Ebola 141008174321
CONTAGIO 10 Ottobre Ott 2014 1611 10 ottobre 2014

Ebola, aerei possibile veicolo di trasmissione

La società italiana per le malattie infettive lancia l'allarme: «Ma saremo pronti».

  • ...

Un operatore sanitario contro l'Ebola.

I voli aerei «possono essere un veicolo di trasmissione per il virus ebola», ma la rete italiana per le malattie infettive è preparata ad affrontare eventuali casi di malattia, qualora dovessero verificarsi nel nostro Paese.
Lo hanno riferito, in un comunicato, gli infettivologi della Società italiana per le malattie infettive e tropicali, con l'obiettivo di chiarire la situazione italiana nei confronti del virus e i principali canali di diffusione.
«SINTOMI DOPO UNA SETTIMANA». «Come più volte sottolineato», si legge nella nota, «l'incubazione della malattia è al massimo di 21 giorni, anche se la maggioranza dei contagiati risulta già sintomatico entro una settimana dal contatto con un paziente infettato.
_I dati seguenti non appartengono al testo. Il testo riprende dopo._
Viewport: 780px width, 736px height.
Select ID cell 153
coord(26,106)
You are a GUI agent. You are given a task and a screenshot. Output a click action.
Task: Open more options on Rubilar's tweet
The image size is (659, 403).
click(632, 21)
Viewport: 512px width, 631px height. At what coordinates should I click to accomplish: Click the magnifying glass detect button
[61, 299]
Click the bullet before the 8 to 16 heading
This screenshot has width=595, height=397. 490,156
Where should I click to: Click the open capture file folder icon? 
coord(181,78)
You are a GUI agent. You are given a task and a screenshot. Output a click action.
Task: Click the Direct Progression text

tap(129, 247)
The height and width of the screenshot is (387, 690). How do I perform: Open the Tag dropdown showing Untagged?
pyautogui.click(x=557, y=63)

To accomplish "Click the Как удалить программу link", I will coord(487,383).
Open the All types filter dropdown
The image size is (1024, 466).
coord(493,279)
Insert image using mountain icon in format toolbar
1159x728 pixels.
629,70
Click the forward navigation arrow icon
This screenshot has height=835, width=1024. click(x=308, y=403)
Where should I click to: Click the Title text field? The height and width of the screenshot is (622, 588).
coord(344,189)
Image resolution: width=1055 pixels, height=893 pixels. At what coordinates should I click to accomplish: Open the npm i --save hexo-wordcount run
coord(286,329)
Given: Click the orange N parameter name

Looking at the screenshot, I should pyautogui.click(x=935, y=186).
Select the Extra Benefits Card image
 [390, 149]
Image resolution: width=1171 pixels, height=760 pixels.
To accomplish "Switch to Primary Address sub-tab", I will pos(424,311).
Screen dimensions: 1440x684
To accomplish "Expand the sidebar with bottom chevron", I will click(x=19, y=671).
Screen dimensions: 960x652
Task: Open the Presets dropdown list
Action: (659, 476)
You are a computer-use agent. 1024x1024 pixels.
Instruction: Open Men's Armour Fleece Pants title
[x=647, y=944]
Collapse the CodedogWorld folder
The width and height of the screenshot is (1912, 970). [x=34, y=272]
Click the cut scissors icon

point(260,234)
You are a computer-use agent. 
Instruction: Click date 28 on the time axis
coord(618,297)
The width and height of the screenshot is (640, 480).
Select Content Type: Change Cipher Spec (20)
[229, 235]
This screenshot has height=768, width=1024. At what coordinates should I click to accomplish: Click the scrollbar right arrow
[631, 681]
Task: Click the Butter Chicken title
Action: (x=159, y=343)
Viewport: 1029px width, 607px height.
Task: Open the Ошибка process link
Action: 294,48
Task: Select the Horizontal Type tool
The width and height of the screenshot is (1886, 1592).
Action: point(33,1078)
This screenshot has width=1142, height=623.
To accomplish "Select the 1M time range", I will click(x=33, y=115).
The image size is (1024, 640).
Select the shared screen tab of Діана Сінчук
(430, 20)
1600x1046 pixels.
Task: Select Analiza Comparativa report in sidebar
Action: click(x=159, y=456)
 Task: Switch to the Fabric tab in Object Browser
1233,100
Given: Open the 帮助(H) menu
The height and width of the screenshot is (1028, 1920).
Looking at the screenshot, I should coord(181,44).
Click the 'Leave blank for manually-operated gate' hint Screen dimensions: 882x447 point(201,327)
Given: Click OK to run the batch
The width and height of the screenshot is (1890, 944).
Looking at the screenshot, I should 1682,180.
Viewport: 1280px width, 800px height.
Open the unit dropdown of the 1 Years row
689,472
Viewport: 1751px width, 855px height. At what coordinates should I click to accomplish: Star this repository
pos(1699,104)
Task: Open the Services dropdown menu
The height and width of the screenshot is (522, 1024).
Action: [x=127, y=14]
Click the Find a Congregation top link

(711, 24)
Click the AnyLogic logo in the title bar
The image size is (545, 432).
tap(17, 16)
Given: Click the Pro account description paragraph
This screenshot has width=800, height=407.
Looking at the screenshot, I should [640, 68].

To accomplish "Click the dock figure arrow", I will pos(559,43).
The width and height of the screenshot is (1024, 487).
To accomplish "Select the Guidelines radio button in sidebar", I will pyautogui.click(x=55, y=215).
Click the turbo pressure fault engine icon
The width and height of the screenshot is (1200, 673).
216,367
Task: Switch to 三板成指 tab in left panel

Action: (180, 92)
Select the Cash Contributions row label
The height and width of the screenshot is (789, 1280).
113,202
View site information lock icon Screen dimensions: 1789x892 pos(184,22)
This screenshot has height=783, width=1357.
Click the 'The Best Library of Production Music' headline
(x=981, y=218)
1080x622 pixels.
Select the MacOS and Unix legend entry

Ciò evidentemente», hanno tranquillizzato gli esperti, «non consente che persone che giungono in Italia clandestinamente via mare, dopo un lungo viaggio via terra, di regola della durata di varie settimane, possano ritrovarsi in fase asintomatica di infezione».
«PREPARATI ALL'EVENTUALE ARRIVO». «È invece teoricamente possibile», continua il comunicato, «che il Paese sia raggiunto da soggetti ancora asintomatici o in fasi precoci di malatia per via aerea, cioè tramite voli a partenza dalle città europee congiunte ai Paesi colpiti da tratte di linea dirette. Non sono infatti attivi voli diretti tra questi paesi e l'Italia».
Per la Simit, l'Italia sarebbe in ogni caso pronta ad affrontare l'arrivo del virus. «Il ministero della Sanità ha messo in atto tutte le misure necessarie a scongiurare l'arrivo dell'infezione nel nostro Paese», ha sottolineato il presidente Simit, Massimo Andreoni, «e comunque la rete di Malattie Infettive presente nel territorio è pronta a fronteggiare l'eventuale arrivo, seppur poco probabile».